Naltrexone has been found to be effective in treating alcoholism in order to assist in abstinence and decrease craving. Naltrexone acts by blocking opiate receptors, but it is not helpful in decreasing craving for cigarettes. Other medications that have not been found to be helpful include benzodiazepines, beta-blockers, silver acetate, and mecamylamine. Mecamylamine is a nicotine antagonist that may prove useful in boosting the effectiveness of antidepressants, but it is too early to tell if this medication will actually pan out.

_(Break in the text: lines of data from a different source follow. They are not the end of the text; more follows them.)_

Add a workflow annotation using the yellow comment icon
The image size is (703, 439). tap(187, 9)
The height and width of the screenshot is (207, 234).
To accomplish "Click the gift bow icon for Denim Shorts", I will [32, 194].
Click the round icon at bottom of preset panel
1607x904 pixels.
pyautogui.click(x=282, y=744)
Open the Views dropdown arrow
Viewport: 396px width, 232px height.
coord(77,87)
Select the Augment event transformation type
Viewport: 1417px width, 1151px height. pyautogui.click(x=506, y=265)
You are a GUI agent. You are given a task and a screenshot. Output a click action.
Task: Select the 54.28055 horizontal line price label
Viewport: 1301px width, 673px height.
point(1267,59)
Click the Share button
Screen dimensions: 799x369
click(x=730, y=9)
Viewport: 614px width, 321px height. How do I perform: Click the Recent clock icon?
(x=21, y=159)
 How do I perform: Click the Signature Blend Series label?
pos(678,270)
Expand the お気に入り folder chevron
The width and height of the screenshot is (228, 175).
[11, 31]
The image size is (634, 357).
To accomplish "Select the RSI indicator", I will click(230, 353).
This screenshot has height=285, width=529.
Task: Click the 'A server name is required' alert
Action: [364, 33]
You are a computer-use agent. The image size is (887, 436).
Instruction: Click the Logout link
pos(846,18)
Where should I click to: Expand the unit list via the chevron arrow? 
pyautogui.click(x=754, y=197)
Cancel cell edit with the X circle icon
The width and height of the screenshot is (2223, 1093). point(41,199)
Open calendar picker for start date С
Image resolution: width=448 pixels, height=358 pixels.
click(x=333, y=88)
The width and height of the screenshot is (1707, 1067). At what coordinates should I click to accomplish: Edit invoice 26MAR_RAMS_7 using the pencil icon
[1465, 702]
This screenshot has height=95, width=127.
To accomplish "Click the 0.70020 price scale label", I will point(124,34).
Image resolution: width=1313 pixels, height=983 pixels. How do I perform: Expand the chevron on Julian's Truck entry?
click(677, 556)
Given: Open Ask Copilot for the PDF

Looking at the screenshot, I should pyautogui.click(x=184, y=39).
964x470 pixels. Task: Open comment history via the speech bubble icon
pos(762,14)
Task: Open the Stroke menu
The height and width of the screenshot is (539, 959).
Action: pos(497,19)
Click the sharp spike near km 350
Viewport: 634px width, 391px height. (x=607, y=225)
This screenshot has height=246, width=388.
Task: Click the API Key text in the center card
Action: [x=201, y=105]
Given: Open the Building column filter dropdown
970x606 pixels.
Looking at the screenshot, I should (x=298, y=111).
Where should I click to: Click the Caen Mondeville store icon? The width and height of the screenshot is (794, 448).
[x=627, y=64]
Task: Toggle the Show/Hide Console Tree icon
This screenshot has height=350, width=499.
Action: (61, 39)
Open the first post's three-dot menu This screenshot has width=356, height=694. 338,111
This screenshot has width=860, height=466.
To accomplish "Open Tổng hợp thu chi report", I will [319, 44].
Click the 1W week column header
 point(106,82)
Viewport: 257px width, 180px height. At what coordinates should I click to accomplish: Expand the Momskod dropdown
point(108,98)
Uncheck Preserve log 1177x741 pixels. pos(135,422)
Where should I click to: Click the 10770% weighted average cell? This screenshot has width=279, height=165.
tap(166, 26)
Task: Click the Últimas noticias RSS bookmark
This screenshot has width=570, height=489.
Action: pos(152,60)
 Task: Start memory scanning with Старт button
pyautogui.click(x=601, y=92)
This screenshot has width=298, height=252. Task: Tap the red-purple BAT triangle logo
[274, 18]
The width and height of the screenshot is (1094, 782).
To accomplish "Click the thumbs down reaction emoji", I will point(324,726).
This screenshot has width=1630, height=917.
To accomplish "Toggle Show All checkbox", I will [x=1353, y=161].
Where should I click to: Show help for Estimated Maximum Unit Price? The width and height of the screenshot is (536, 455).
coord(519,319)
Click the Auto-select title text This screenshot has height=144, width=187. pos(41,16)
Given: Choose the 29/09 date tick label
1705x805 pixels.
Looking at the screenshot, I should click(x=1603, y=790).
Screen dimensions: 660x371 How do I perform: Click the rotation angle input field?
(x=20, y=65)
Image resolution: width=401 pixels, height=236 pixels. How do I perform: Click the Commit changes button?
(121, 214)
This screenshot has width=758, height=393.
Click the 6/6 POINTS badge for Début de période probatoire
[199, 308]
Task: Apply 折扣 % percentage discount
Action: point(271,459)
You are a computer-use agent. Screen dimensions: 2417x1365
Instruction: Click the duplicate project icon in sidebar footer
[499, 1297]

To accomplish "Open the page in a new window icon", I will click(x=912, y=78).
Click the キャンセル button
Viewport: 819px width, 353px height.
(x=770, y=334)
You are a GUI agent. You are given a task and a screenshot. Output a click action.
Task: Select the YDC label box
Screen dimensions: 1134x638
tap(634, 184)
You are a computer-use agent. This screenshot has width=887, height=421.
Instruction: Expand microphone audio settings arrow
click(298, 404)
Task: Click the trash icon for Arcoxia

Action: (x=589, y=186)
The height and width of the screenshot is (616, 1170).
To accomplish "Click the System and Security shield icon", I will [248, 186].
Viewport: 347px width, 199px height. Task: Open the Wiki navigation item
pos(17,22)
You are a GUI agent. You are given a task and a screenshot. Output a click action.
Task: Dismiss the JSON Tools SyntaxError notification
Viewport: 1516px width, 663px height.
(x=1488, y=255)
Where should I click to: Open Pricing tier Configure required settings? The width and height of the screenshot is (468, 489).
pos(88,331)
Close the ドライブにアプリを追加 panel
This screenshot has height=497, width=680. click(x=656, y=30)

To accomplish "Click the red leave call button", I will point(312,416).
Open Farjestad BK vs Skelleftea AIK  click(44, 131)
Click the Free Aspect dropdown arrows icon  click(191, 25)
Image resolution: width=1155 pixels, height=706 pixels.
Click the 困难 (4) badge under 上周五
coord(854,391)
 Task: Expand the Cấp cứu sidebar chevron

Two medications that have proven to be effective as second-line therapies include the tricyclic antidepressant, nortriptyline (trade name, Pamelor), and the antihypertensive, clonidine. Nortriptyline blocks the transporter pump and prevents the reuptake of norepinephrine, thus increasing levels of this neurotransmitter in the brain. Norepinephrine release is stimulated by nicotine, so that nortriptyline may aid as an indirect replacement therapy through this action. Clonidine is a more complicated medication. It generally reduces what is called sympathetic tone-that is, it reduces the “fight or flight response” by reducing the release of norepinephrine. Clonidine is used not only to reduce blood pressure, but also to treat neuropsychiatric conditions such as Tourette’s disorder and ADHD (attention deficit hyperactivity disorder). It is also used to reduce the effects of opiate withdrawal in opiate-dependent patients. Clonidine, in a sense, does the exact opposite of nortriptyline, demonstrating the underlying complexity of nicotine addiction and how oversimplified our current theories are about this drug and its effects on the brain and body.

Term:

Partial agonist-A chemical (such as a drug) that can both block and stimulate a receptor depending upon the relative amount of neurotransmitter present in the synaptic cleft. If the amount of neurotransmitter is large, the chemical acts as an antagonist and if the amount of neurotransmitter is low, the chemical acts as an agonist.

When considering the number of prescriptions, the risks of serious psychological symptoms are extremely low, and the risk that those symptoms will result in death is even lower.